1. Scope out a quiet anchorage
For ultimate privacy, you’ll want an anchorage without much noise from other boats or the shore. Scope out the spot in advance, and do a dry run of heading out there to anchor, so you’ll feel 100% comfortable behind the wheel on date night. You can even use the dry run to consider different spots within the anchorage, so you’ll have the boat in a protected place and a killer view.
2. Create a romantic playlist
The boat’s sound system or a portable, waterproof Bluetooth speaker will give you total control over the kind of music you want to play during dinner and afterward. Some boats have colorful lighting systems that connect to their sound systems, so you can add romantic lighting to the deep-bass ambiance that the music will create.
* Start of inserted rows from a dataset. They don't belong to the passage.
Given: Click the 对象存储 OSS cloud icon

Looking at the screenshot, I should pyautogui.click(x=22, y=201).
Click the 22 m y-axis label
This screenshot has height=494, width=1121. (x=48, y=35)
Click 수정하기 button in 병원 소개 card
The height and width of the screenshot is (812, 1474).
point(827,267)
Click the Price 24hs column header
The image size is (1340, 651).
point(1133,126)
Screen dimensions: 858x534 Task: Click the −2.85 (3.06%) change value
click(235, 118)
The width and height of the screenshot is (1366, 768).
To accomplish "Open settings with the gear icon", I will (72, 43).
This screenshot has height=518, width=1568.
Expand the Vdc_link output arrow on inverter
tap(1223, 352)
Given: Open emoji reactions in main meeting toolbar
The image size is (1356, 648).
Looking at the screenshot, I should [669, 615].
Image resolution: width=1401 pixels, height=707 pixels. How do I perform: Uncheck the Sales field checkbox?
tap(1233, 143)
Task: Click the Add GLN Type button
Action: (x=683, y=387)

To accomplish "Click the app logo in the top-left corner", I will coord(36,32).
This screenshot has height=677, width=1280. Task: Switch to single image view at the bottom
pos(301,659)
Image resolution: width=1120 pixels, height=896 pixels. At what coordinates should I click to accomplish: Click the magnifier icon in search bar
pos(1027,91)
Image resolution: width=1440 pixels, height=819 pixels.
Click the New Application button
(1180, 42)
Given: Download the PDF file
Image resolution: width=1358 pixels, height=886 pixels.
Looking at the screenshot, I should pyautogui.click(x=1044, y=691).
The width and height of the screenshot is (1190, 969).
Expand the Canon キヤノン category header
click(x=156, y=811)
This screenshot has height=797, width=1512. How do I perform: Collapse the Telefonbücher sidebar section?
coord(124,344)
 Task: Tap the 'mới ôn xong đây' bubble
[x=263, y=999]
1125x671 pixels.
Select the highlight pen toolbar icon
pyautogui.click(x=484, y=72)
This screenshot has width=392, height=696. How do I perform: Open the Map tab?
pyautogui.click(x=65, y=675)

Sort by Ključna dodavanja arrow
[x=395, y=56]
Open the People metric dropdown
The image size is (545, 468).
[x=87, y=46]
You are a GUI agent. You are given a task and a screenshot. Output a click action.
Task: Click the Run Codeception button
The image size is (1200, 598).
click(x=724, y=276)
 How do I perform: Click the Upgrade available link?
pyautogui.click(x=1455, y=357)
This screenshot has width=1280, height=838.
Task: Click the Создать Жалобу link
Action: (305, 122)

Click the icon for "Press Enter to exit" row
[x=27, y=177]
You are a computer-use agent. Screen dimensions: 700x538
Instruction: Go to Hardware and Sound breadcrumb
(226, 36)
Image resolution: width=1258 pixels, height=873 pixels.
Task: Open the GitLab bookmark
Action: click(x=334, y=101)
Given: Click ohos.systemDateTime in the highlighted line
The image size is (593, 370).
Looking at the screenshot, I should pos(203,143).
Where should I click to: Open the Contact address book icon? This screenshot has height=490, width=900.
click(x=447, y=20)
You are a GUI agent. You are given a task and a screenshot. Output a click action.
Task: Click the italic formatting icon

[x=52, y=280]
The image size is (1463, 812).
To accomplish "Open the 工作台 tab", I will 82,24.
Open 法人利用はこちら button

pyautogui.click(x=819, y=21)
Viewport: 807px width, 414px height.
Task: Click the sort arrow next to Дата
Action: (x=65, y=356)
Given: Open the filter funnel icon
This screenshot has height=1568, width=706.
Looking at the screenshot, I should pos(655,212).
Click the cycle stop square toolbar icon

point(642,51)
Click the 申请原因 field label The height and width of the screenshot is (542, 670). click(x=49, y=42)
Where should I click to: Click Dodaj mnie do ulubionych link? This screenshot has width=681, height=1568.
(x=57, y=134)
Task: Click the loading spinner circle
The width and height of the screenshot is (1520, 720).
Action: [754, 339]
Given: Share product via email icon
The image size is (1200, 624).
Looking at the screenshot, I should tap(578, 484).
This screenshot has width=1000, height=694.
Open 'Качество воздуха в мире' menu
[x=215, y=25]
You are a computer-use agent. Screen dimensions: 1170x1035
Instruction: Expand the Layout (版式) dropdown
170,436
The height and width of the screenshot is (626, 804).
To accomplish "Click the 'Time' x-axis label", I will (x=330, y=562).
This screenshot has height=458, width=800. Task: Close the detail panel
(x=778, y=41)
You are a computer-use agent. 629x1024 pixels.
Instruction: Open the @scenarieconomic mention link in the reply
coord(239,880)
Have playlists ready for the date’s dining portion and for dancing or relaxing afterward.
3. Prepare a toast
No matter whether you plan to bring adult beverages or nonalcoholic drinks, you’ll want to have boat-safe drinkware ready for the occasion. The last thing you need is to have somebody slip and drop a glass, shattering it into shards that can be dangerous for bare feet. Invest in a set of shatterproof glasses that match the type of drinks you plan to serve (everything from Champagne flutes to cocktail glasses are available).
4. Pack a nice setup
Paper napkins? Plastic knives and forks? Not on a romantic date night! Set yourself up with linen placemats and napkins (you can find them online for cheap) as well as proper flatware for dining. Have real plates, too, not the paper or Styrofoam variety. You can pack it all in a sealable plastic tub, then set it all up and line the tub with a garbage bag. When you’re done eating, pack it all away again for washing later, so you don’t have to do dishes on board.
5. Remember flowers
If your date is a fan of flowers, then bring them on board and stow them out of the wind and sun while you move the boat to the anchorage where you plan to host dinner. You can bring them out with the rest of the tableware when it’s time to set up for the meal. They’ll still look fresh and perfect, and they’ll add a romantic touch to the process of setting up for dinner.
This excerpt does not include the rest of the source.